### Stated problem
Can you rewrite the lines from the one containing "T.E.A. Method column header" through the last line, keeping the requests and multiplying each coordinate in the answers by 0.65, rounded to the nearest whole number with halves going up? The numbers within the requests stay as they are.

### Dataset entries
— Begin —
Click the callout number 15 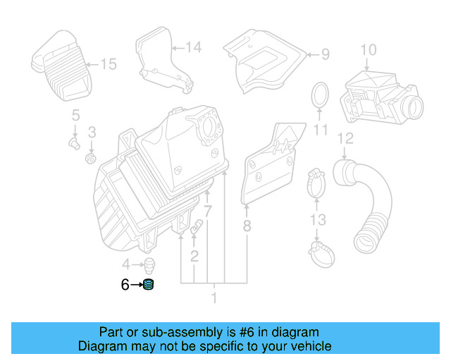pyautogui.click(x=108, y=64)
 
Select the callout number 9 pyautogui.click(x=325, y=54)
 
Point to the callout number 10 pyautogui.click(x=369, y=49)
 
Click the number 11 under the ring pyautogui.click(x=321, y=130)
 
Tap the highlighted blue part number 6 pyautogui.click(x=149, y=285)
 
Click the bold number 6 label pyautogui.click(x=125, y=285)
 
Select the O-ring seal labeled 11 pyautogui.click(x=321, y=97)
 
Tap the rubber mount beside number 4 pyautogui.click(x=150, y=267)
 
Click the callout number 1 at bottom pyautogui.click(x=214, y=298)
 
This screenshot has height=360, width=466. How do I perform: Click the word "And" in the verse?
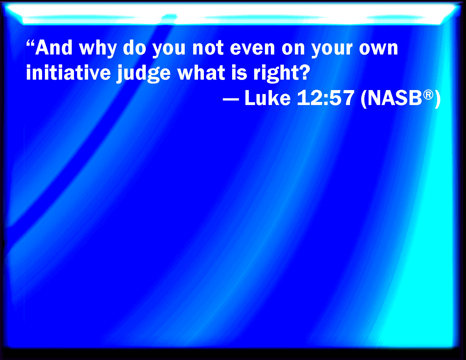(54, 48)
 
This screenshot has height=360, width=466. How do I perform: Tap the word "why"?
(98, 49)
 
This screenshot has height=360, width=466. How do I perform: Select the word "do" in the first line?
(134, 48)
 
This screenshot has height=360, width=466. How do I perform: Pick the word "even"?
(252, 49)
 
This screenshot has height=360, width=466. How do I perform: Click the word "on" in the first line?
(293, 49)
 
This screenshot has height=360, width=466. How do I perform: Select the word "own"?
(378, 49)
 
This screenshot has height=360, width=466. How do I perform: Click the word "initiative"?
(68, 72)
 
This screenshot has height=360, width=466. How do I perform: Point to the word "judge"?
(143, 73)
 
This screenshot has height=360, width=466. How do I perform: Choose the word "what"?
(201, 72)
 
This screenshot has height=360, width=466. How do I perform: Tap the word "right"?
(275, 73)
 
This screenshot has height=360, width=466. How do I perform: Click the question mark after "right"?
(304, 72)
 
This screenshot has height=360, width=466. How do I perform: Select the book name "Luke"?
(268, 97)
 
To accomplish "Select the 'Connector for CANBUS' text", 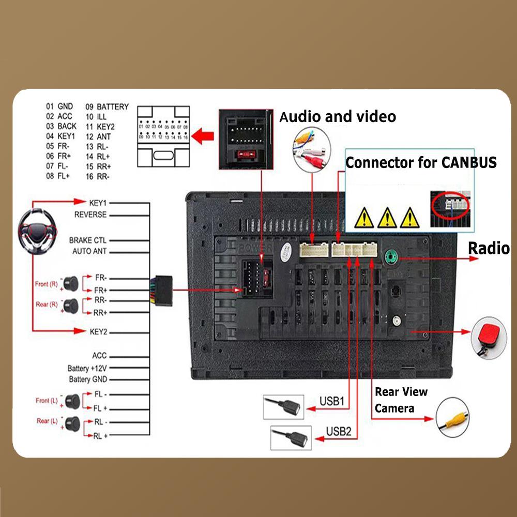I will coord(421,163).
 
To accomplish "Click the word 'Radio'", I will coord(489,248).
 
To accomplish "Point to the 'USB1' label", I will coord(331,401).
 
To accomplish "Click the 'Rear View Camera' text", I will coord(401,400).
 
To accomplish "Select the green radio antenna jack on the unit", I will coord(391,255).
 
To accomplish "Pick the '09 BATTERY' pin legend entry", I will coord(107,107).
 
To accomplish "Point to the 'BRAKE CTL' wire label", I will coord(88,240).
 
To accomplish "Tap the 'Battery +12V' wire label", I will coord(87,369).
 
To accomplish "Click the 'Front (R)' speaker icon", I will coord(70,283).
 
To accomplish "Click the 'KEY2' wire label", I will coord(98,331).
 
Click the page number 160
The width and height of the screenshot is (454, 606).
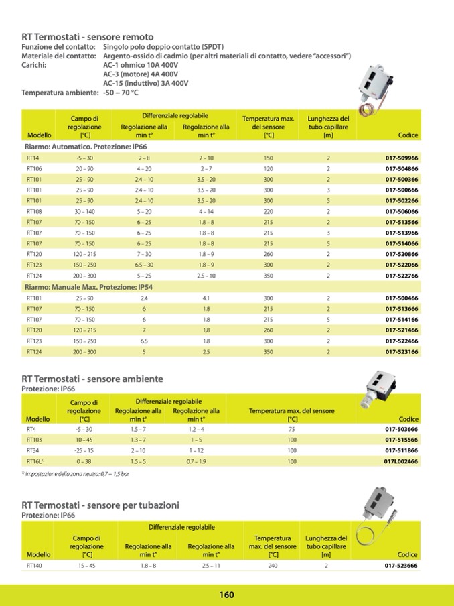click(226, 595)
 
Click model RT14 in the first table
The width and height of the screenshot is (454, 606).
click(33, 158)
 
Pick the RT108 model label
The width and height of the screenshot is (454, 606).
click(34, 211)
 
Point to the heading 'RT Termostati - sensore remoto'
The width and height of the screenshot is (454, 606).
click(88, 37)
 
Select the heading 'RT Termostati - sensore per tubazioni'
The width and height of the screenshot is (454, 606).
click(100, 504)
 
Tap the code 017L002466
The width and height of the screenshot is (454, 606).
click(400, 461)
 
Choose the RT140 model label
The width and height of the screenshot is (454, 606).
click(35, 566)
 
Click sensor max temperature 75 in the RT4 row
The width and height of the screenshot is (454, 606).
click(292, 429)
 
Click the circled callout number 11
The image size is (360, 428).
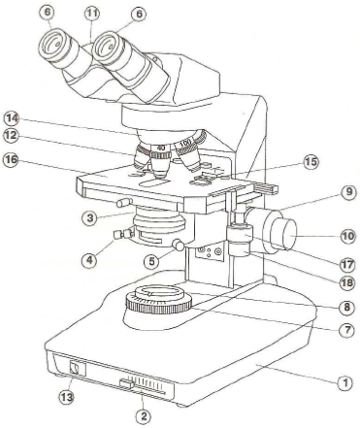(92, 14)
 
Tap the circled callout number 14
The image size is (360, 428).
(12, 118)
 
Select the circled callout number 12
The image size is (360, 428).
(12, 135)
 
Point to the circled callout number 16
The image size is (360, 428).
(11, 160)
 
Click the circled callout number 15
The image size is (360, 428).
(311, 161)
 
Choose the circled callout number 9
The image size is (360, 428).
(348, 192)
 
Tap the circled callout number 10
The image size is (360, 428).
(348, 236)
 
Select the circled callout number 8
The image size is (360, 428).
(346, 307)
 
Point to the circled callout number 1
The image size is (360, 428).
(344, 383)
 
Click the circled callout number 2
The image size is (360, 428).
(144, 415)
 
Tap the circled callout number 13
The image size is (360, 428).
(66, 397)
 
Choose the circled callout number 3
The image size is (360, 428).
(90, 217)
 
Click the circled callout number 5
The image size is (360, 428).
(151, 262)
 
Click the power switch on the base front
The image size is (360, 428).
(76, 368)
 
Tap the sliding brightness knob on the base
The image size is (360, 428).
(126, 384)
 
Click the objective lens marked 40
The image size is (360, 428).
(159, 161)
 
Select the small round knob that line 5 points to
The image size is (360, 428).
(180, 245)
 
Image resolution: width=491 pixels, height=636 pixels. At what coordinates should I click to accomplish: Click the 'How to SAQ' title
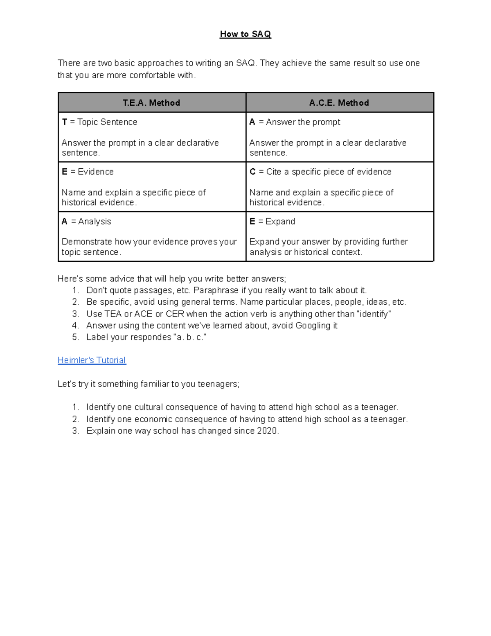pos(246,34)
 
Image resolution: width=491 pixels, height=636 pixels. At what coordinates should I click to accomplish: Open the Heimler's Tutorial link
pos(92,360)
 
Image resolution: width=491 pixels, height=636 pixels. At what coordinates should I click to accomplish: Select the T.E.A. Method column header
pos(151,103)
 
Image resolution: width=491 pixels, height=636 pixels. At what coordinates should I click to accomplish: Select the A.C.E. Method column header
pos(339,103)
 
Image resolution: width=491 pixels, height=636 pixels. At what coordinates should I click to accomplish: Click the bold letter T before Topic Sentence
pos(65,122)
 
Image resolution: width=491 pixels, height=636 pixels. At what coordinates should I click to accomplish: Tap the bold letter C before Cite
— End —
### Response below
Image resolution: width=491 pixels, height=636 pixels. At what coordinates should I click to accomplish: Select the T.E.A. Method column header
pos(98,67)
 
Image resolution: width=491 pixels, height=636 pixels. At what coordinates should I click to accomplish: Select the A.C.E. Method column header
pos(220,67)
 
Image resolution: width=491 pixels, height=636 pixels. At what coordinates should I click to accomplish: Click the bold letter T before Topic Sentence
pos(42,79)
 
Image resolution: width=491 pixels, height=636 pixels. At what coordinates should I click to accomplish: Tap the bold letter C before Cite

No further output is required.